That same approach, was taken by some of those Blairites and soft lefts that staff the various think tanks, before they find their way into a safe Labour seat, or job working for the capitalist press. It clearly, is a danger. But, it is one that social democrats always have to confront. The last Labour government was one of the most right-wing on record. It came into office implementing, for the first three years, the Tories spending plans. During its time in office, it not only ran budget surpluses for twice as many years as had the Thatcher/Major governments, over a longer period, but also ran a deficit to GDP ratio only half that under the previous Tory governments. Yet, that did not stop the Tories and their media from successfully claiming that Blair and Brown's government had been profligate!!! Blair and Brown, failed to reverse the anti-union laws introduced by Thatcher, and presided over more restrictive labour laws than anywhere else in Europe. Yet, that did not stop the Tories claiming that Labour was in hock to the unions.
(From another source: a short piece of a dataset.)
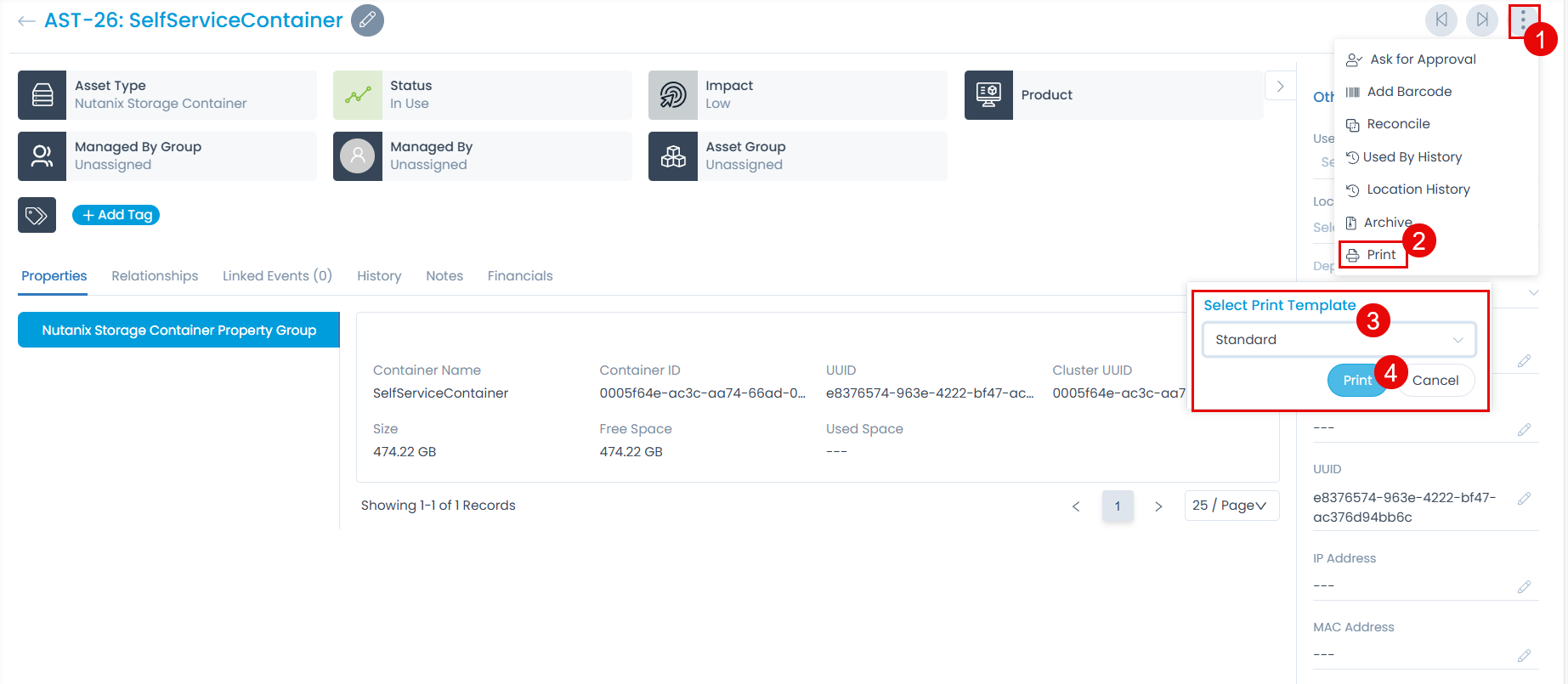Edit the IP Address field pencil icon
The image size is (1568, 684).
pyautogui.click(x=1524, y=586)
Conservative parties and policies destroyed the Greek economy, leading to the election of Syriza. Yet, despite only being in office for a few months, trying to deal with the problems that created, and the further problems imposed by conservative politicians and policies in the EU and ECB, conservative Greek politicians did not fail to blame Syriza for the current crisis! That is just a fact of life, that any social-democrat, seeking to win reforms within capitalism has to address. If you are going to let it stop you trying, then you may as well give up all together. Wars are not won in one go, ground is gained, and ground is lost. The question is how to gain the most ground at least cost, and how to hold on to it, by the most effective means.
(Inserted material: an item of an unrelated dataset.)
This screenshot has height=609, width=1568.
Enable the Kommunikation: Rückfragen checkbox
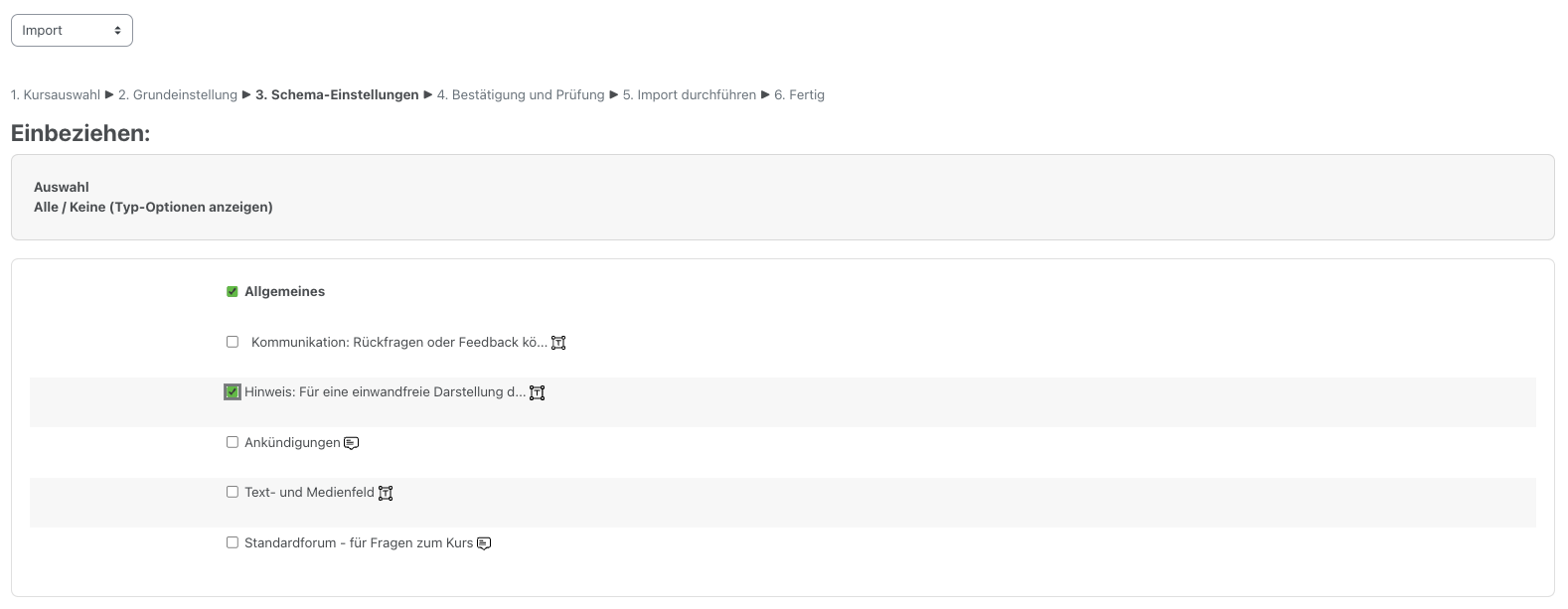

Corbyn's main immediate problem is fairly obvious. His support is in the tens of thousands of people outside parliament, whereas he faces an immediate silent, and often not so silent opposition within the PLP. The first problem arising from that, was simply to be able to select a shadow cabinet. There is an obvious case for selecting other members of the Campaign Group as shadow ministers, but that has to be tempered with the need to have people capable of doing the job. If the Blairites/soft left want to see Corbyn fail, there is no point aiding that by stuffing the shadow cabinet full of people who have never had any relevant experience.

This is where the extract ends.